[VOS CONSIGNES]:
• a. Recopiez fidèlement le passage de l'extrait qui va de « Certes, c’est une » jusqu'à « et Robert Kennedy. ».
• b. D'après l'extrait, pourquoi la séquence du massacre de Washita dans Little Big Man était-elle particulièrement glaçante pour les spectateurs de l'époque ? Répondez en une à trois phrases.

[EXTRAIT]:
---*---
Trois ans plus tôt, le cinéaste avait impressionné en filmant l’assassinat de Bonnie et Clyde par la police, avec ses centaines d’impacts de balles, dans un bain de sang auquel le stupéfiant montage rapide faisait atteindre un lyrisme dans l’horreur. Autorisée à la veille de l’abolition du code Hays (Code de censure cinématographique appliqué de 1934 à 1966), cette chorégraphie des corps de Faye Dunaway et de Warren Beatty qui se convulsent sous l’objectif de plusieurs caméras réglées sur différentes vitesses de ralenti avait marqué une étape décisive dans la représentation de la violence à l’écran dont se souviendront le Sam Peckinpah de La Horde sauvage et tant d’autres. Penn avait même tenu à montrer comment la cervelle jaillit du crâne de Clyde, comme celle du président John Fitzgerald Kennedy dans le film d’Abraham Zapruder (Témoin qui a filmé en direct l’assassinat de J.F. Kennedy) qui avait traumatisé l’Amérique. Mais avec Little Big Man, il n’est pas question pour Penn de se répéter, ni de rivaliser avec les outrances sanglantes de Soldat bleu (1969) de Ralph Nelson, sans gommer pour autant les atrocités des troupes du général Custer. La séquence du massacre des femmes et des enfants indiens de Washita est inoubliable, d’autant plus glaçante pour les spectateurs de l’époque qu’elle renvoyait à l’actualité de la guerre du Vietnam et au carnage de My Lai.

Certes, c’est une spécificité des films situés dans le passé que de témoigner de l’époque où on les a produits. Chez Penn, toutefois, ce n’est pas seulement une ambiance ou une philosophie diffuse qui sert de sous-texte, mais carrément une imagerie qui s’étend à tout son cinéma de genre. Ainsi l’intrigue de La Fugue (1975), contemporaine de sa réalisation, déborde des codes du film noir pour raconter l’Amérique post-Watergate et l’incapacité du détective joué par Gene Hackman à déchiffrer les indices au cours de son enquête. Jusqu’au final hallucinant où, sans un mot, tous les éléments du complot se mettent en place devant les yeux du limier grièvement blessé, entre la vie et la mort. Pour être sûr que le message soit entendu, le cinéaste glisse dans le dialogue une allusion aux assassinats de John et Robert Kennedy.
---*---
[DONNÉES FOURNIES]:
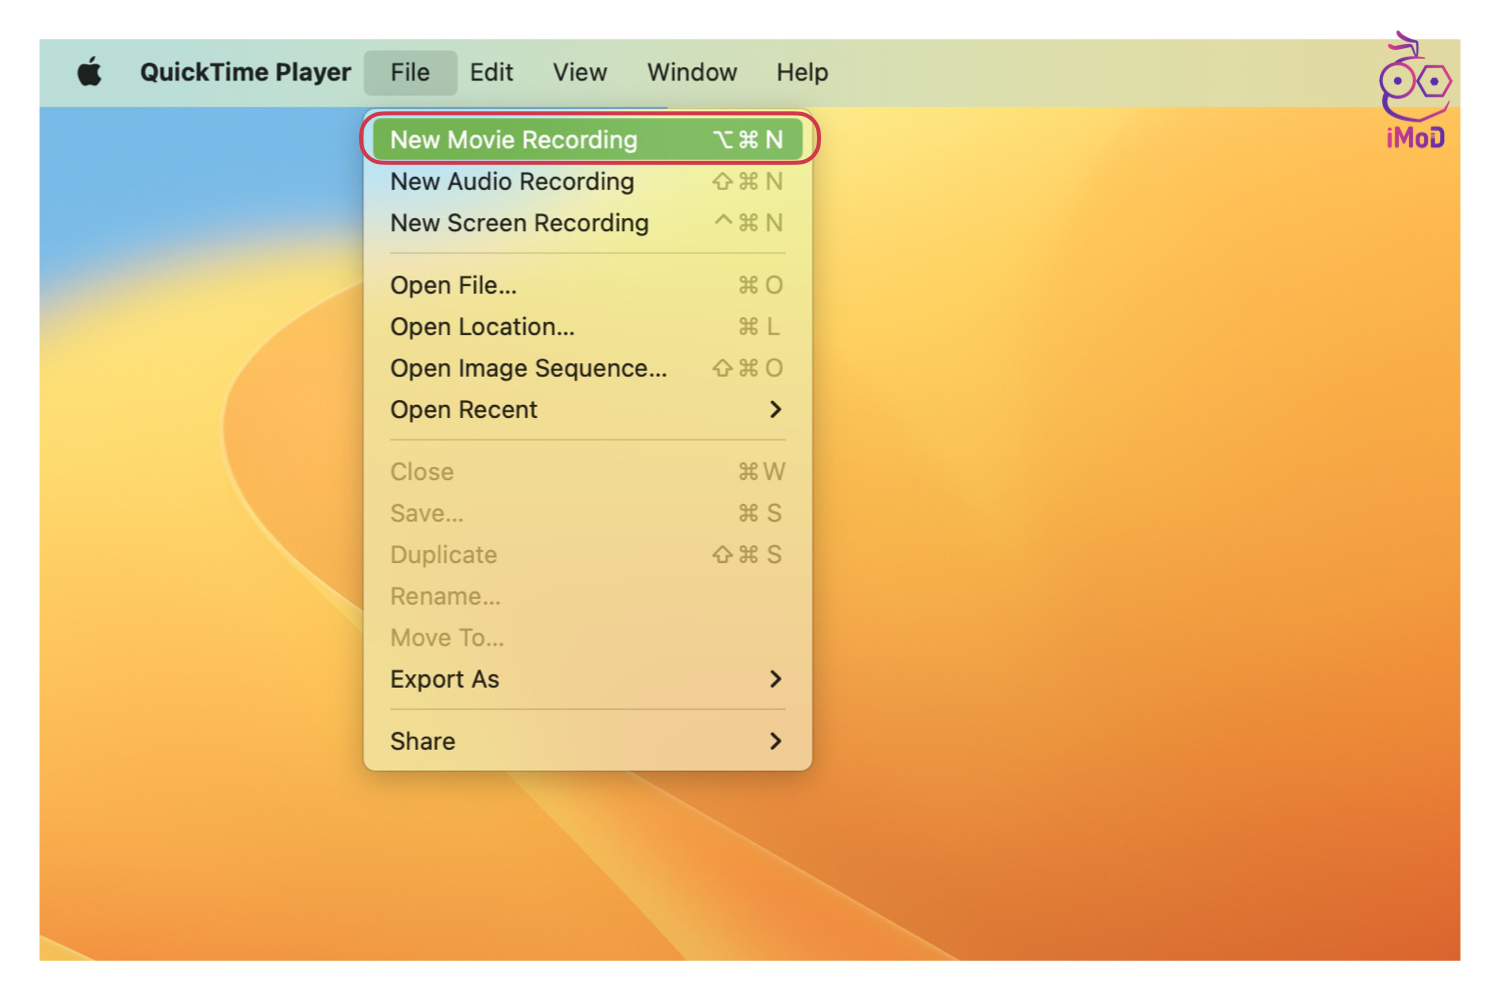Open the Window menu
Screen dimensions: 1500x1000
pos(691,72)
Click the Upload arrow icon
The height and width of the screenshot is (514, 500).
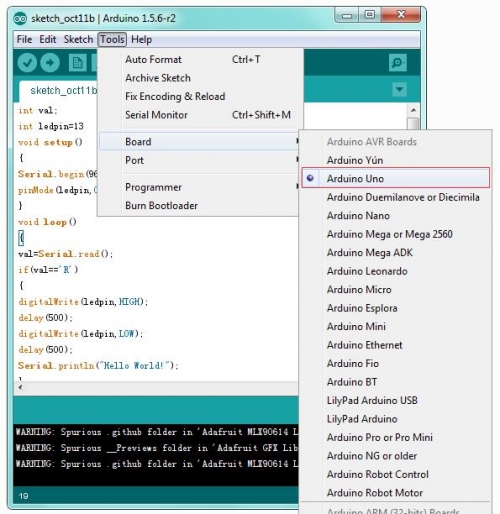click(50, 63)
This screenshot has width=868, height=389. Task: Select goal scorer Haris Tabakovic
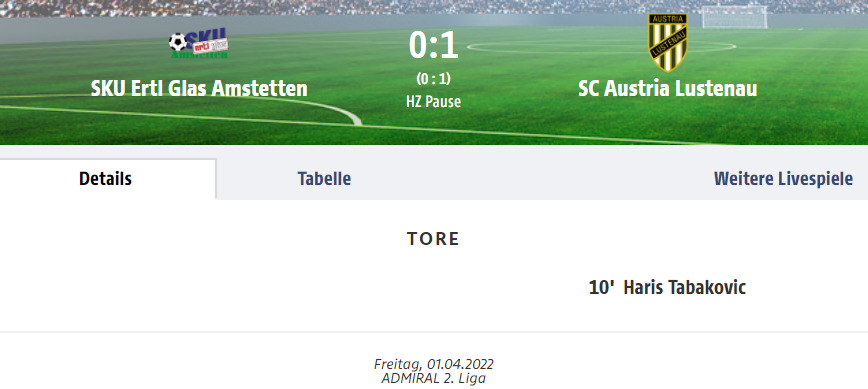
---*---
[RÉPONSES]:
• a.
Certes, c’est une spécificité des films situés dans le passé que de témoigner de l’époque où on les a produits. Chez Penn, toutefois, ce n’est pas seulement une ambiance ou une philosophie diffuse qui sert de sous-texte, mais carrément une imagerie qui s’étend à tout son cinéma de genre. Ainsi l’intrigue de La Fugue (1975), contemporaine de sa réalisation, déborde des codes du film noir pour raconter l’Amérique post-Watergate et l’incapacité du détective joué par Gene Hackman à déchiffrer les indices au cours de son enquête. Jusqu’au final hallucinant où, sans un mot, tous les éléments du complot se mettent en place devant les yeux du limier grièvement blessé, entre la vie et la mort. Pour être sûr que le message soit entendu, le cinéaste glisse dans le dialogue une allusion aux assassinats de John et Robert Kennedy.

• b. Elle renvoyait à l'actualité de la guerre du Vietnam et au carnage de My Lai, ce qui la rendait d'autant plus glaçante pour le public de l'époque.